-- Directions --
Identify each line in the rows below that contains the string "icon". Copy every such line in full.

-- Dataset records --
---------------

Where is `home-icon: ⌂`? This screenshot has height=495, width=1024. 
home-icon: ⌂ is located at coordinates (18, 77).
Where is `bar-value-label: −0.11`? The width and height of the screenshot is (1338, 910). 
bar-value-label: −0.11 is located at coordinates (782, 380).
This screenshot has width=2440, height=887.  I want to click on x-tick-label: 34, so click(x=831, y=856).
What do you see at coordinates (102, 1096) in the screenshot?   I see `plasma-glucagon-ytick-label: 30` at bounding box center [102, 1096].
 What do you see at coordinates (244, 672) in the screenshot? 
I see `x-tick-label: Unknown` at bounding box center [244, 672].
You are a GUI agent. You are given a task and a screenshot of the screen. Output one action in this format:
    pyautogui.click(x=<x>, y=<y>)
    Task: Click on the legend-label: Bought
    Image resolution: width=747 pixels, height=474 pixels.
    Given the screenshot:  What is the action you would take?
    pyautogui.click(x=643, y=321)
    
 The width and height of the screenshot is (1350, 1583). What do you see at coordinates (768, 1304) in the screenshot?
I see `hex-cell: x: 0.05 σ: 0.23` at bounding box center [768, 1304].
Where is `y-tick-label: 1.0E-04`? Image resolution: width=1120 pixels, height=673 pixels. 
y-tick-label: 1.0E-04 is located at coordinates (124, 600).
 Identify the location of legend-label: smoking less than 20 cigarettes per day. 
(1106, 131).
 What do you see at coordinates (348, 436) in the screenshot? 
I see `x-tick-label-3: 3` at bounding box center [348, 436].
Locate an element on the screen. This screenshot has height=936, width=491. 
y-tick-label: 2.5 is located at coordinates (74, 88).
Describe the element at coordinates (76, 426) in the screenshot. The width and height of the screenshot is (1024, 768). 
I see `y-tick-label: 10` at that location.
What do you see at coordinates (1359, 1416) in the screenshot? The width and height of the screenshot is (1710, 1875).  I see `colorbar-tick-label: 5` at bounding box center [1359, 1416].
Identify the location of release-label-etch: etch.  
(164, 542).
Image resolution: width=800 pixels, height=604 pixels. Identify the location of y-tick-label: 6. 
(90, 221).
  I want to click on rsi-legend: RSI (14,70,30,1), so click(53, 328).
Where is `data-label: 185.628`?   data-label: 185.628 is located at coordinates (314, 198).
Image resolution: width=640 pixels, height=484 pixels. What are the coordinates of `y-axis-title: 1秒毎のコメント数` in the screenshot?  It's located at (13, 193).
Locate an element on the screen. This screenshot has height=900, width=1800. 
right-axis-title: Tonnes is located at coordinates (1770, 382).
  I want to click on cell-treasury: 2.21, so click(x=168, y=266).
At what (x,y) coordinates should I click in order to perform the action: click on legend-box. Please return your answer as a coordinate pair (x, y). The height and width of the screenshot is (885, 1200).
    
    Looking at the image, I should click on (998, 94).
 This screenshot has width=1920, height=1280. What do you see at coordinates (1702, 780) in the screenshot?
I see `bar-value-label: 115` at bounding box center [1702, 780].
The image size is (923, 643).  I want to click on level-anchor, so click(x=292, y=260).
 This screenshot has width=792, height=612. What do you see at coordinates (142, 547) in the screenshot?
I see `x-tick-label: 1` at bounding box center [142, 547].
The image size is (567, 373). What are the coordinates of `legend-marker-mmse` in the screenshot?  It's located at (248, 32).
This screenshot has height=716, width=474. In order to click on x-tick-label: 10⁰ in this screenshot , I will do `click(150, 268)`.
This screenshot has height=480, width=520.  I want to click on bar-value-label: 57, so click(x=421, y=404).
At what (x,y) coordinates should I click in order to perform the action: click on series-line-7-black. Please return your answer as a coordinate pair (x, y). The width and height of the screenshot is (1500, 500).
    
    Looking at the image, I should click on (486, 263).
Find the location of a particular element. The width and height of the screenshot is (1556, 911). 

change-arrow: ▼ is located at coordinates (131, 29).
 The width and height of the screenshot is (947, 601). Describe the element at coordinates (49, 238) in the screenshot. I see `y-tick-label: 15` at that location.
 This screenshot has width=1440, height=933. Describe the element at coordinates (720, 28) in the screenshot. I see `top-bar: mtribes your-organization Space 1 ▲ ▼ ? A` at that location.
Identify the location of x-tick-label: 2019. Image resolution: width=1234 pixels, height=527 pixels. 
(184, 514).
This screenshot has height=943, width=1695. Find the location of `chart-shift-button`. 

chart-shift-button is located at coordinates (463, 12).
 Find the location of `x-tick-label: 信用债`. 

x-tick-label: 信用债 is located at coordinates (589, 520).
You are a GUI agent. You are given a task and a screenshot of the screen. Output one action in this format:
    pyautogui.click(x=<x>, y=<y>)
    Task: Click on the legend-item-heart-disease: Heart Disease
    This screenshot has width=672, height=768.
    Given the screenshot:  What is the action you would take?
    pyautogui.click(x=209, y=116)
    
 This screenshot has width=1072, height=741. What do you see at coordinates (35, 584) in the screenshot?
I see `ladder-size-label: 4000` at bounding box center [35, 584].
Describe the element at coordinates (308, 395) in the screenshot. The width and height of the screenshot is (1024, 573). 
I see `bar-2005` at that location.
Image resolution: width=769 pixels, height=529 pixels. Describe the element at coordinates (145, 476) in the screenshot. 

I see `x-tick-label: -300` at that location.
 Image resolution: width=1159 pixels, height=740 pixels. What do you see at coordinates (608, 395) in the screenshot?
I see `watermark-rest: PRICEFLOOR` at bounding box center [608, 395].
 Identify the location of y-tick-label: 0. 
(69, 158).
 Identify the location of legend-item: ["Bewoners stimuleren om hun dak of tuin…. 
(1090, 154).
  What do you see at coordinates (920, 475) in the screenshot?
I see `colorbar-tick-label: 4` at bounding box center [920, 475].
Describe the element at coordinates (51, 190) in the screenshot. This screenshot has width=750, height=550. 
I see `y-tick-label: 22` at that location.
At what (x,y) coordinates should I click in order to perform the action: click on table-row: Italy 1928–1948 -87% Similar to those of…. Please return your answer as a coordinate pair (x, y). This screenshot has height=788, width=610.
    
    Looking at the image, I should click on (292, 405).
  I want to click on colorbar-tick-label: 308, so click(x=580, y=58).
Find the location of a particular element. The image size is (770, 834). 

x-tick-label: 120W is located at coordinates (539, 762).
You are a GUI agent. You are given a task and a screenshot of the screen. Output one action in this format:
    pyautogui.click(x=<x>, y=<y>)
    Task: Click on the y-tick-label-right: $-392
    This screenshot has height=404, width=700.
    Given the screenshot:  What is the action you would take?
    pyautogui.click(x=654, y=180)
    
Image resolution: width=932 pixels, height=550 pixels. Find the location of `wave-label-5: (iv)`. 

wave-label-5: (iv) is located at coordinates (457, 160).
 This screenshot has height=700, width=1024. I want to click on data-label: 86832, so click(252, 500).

---------------

-- Answer for the task --
Where is `home-icon: ⌂`? This screenshot has height=495, width=1024. 
home-icon: ⌂ is located at coordinates (18, 77).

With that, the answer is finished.